Goal >> In the part that opens with the line containing "Open the Assets settings icon" and closes with the line containing "pyautogui.click(x=76, y=137)", rename "screenshot" to "screen image" and write out those lines with nothing else changed. Omit the pictures from your answer.

+ + +

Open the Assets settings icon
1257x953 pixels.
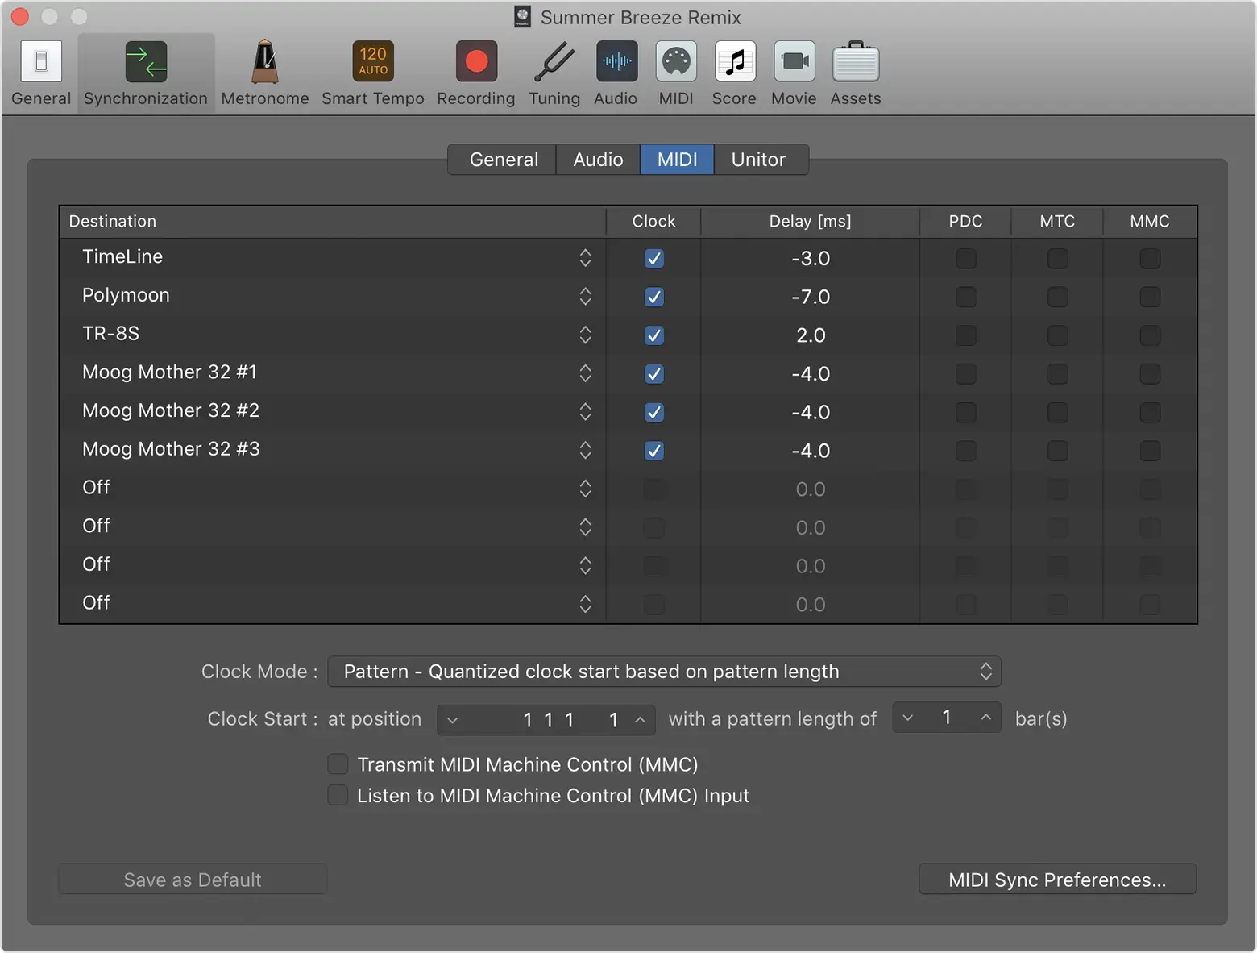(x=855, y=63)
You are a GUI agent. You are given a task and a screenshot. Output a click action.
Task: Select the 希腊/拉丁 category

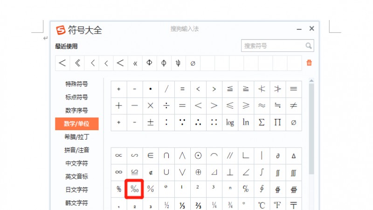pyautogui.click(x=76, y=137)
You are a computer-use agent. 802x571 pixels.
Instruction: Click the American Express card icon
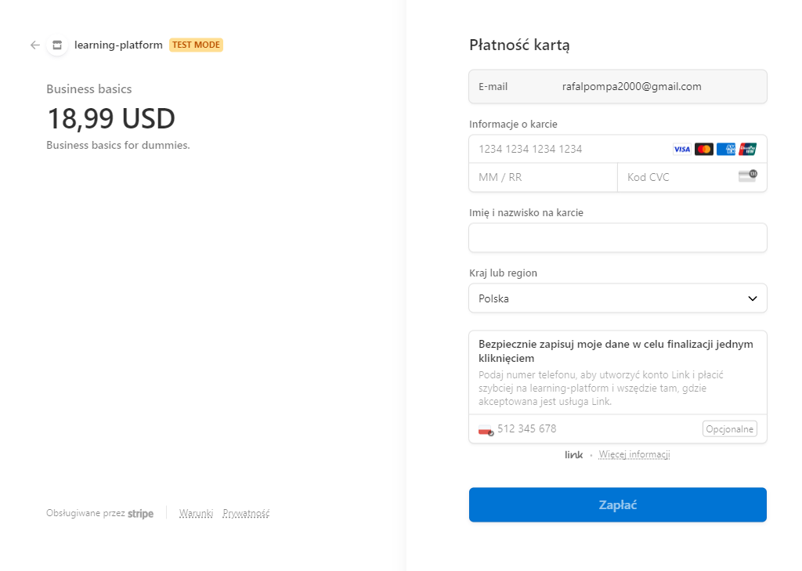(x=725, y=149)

+ + +

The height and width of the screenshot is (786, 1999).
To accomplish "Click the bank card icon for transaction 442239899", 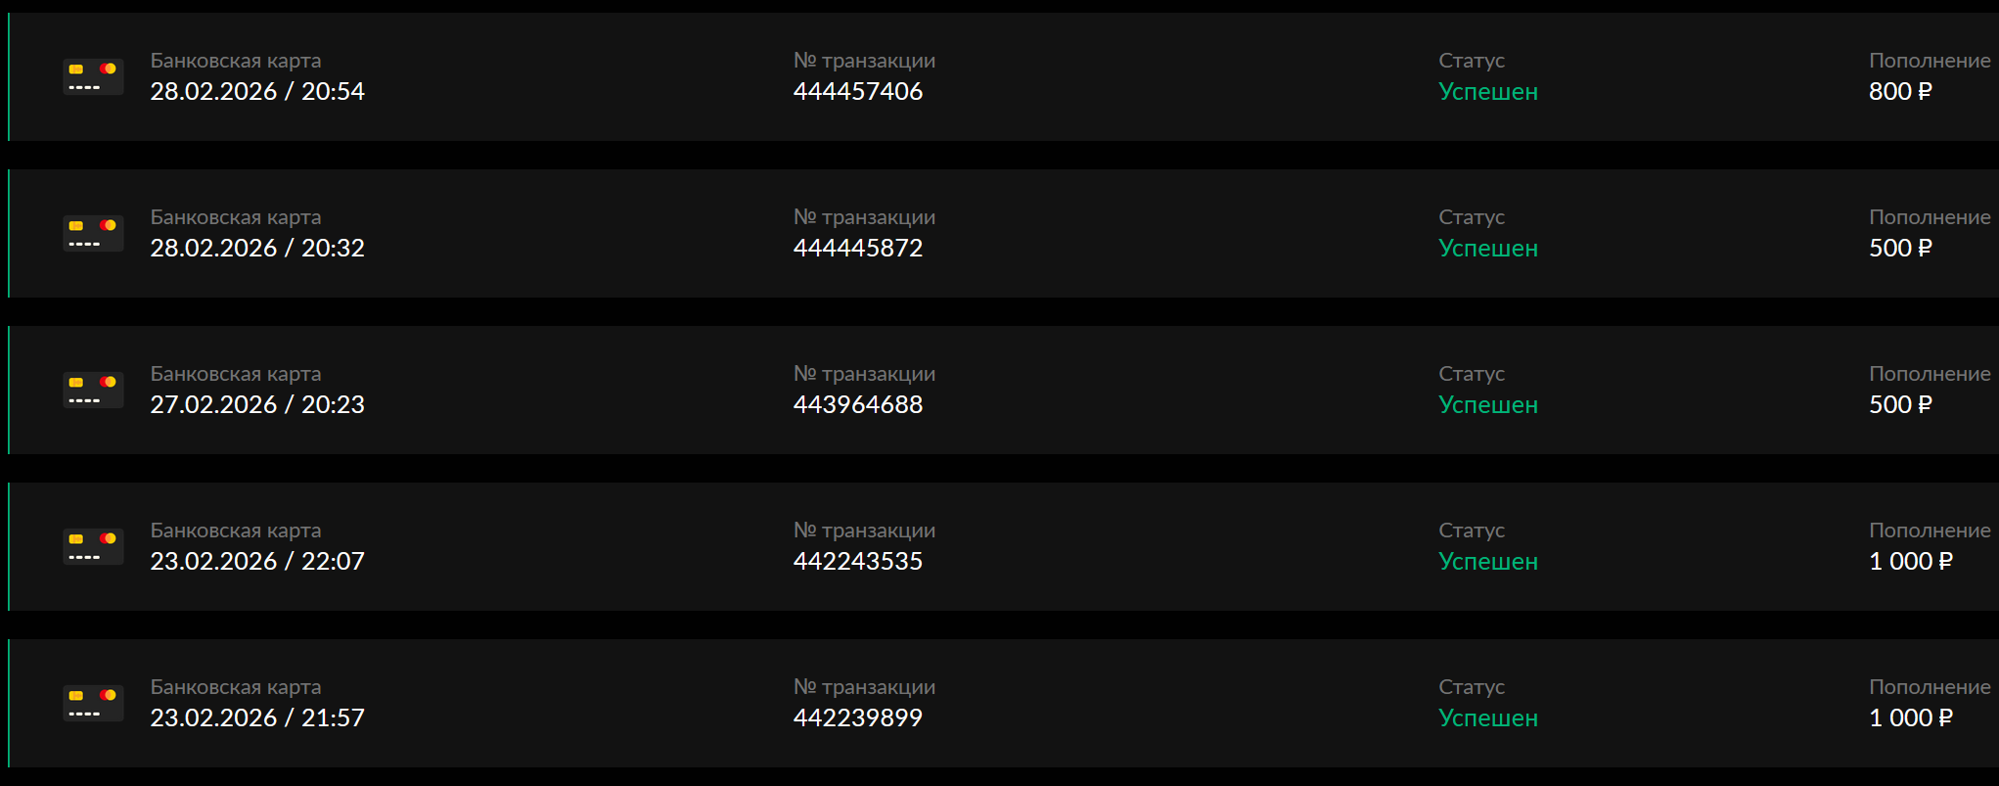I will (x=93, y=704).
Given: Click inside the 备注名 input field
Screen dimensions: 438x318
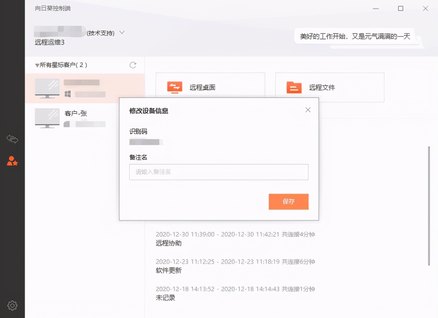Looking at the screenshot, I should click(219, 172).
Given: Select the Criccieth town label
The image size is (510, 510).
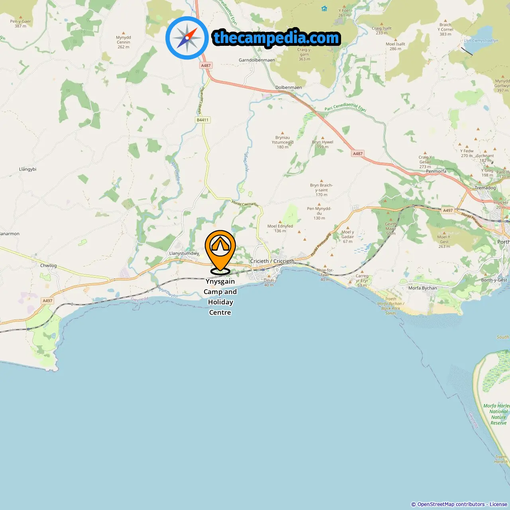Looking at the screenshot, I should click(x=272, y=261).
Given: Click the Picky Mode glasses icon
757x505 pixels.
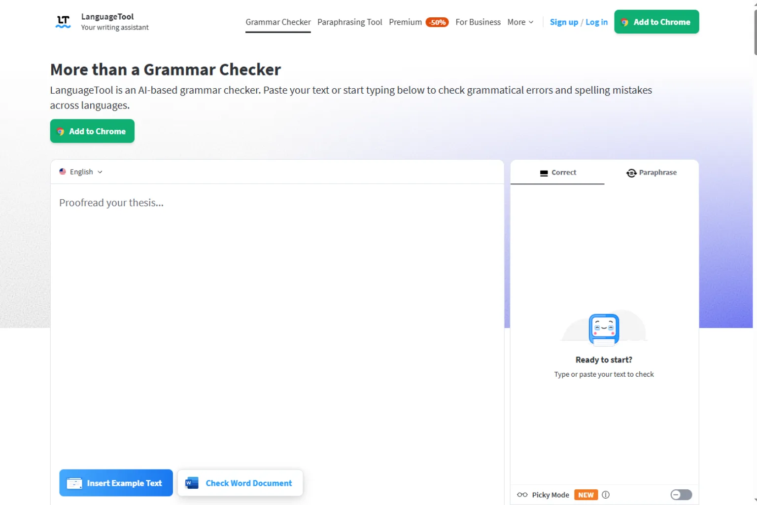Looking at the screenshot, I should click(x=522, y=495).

+ + +

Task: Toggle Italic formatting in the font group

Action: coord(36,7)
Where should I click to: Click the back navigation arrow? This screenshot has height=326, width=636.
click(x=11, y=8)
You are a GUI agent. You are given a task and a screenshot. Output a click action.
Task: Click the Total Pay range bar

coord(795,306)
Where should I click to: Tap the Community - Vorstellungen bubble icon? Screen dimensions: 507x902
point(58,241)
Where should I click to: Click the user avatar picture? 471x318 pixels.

+ + +

Exercise output >>
Open the Assets settings icon
1257x953 pixels.
(x=855, y=63)
You are a GUI agent. You are given a task and a screen image. Output a click action.
Task: Select the 希腊/拉丁 category

pyautogui.click(x=76, y=137)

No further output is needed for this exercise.